Upon waking up this morning, Sawyer reached for his pizza. I do, on occasion, try to be a decent Mom and so I did not allow him to ingest the now dry, wrinkled, sad excuse for 'za.
Despite my efforts to sway him towards a toaster strudel, he refused to eat anything but a DiGiornio personal pepperoni. This took time and caused us to be late for school (again). Because the "getting to school on time" ship has sailed, I was not even rushing.


Sawyer had settled comfortably into the back seat and was munching away on the 2nd qtr of his meal, when you took the opportunity to look left and step into the street to cross. You did not, however, look to the right to see that I was almost upon the crosswalk. As vehicular homicide is not on my bucket list, I was forced to stop somewhat abruptly.


Although I cannot recall it off the top of my head, I know there is a physics law that perfectly describes exactly what happened next. Something about "an object in motion?" The car was in motion as was everything inside the car. When the car stopped everything in the car continued its forward propulsion except for the one thing that was not secure or heavy enough to do stop as well. As a college student I am hoping you can pinpoint what that was. If you said, "Sawyer's pizza," you, my darling daughter of parents rich enough to send you to an overpriced school, are absolutely right! Well done!


The result was the plate flying out of Sawyers hands, hitting the seat in front of him and landing on the floor. Once the initial shock of the seat belt cutting into my upper body had subsided, I was excited to see that the paper plate had landed right side up and one of the two remaining slices was still sitting on the plate. Here we may insert another science lesson on the benefits of melted cheese cooling and attaching itself to objects with which it has come into contact.


 It is with a heavy heart, however that I must tell you, the fourth and final square o' pepperoni deliciousness did a face plant into the minivan floor. The 5 second rule does NOT apply to food in which the moisture level is such that it absorbs everything not attached to the rubber floor mat. (And believe me, there was plenty to be absorbed- mud, hair, lollipop wrappers, I have 5 kids, use your imagination)

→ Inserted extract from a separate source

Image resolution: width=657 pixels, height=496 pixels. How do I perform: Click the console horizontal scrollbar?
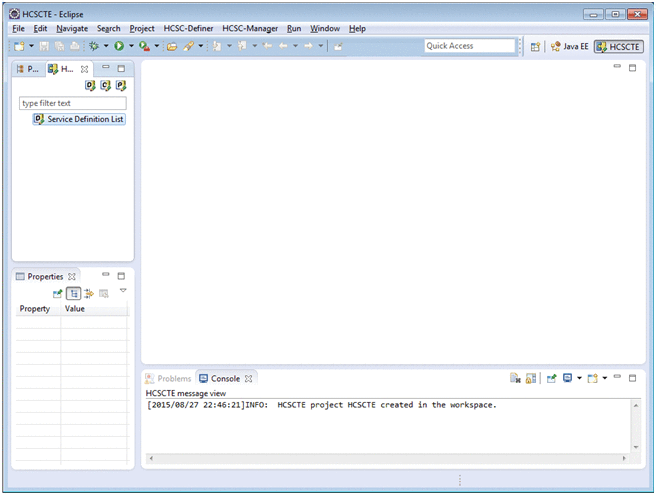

Realizing the final piece of pizza was inedible was more than my poor Sauce could take. He refused to eat the remaining "clean piece." He refused to get out of the car. He refused the option of bringing in the "clean piece" and finishing it in the office or the Special Ed room. He then refused to finish the piece he was currently eating out of spite for my negotiation tactics and threw it out the car door. Once inside the building he refused to move. He positioned himself in the corner just inside the doors and put his hand on the fire alarm until the Special Ed teacher was able to come and coax him down the hall. (I have to admit, the hand on the fire alarm was a brilliant touch- I, for one, was paralyzed).


So you see, Miss Born with a Silver Spoon in your Mouth, yet you try to dress like a penniless gypsy so as to encapsulate your liberal connection with the lowly have nots, your decision to "go for it" across the white painted lines this morning started a chain of events that could have possibly ended in my child being suspended for pulling a fire alarm.


A piece of advice from a 17 year veteran Mom who has now sat in the car and wasted 1/2 hour writing you this letter because I want you to know what you have done; "Look Left, Look Right. No cars in sight? Then run across with all your might!"


Otherwise, stay on the sidewalk you entitled brat!!! Lastly, be thankful you are sitting in a college lecture drinking overpriced coffee daydreaming about the frat boy you hooked up with last weekend who hasn't texted you back instead of on a gurney getting transported to Carlisle Hospital.


Sincerely,


An exhausted bitter woman who may just gun it next time.


PS- I almost forgot, when you do run out in front of cars who screech to a halt to keep from hitting you, it is generally suggested to give a gratuitous smile or wave to the driver. It helps them not to hate you so much!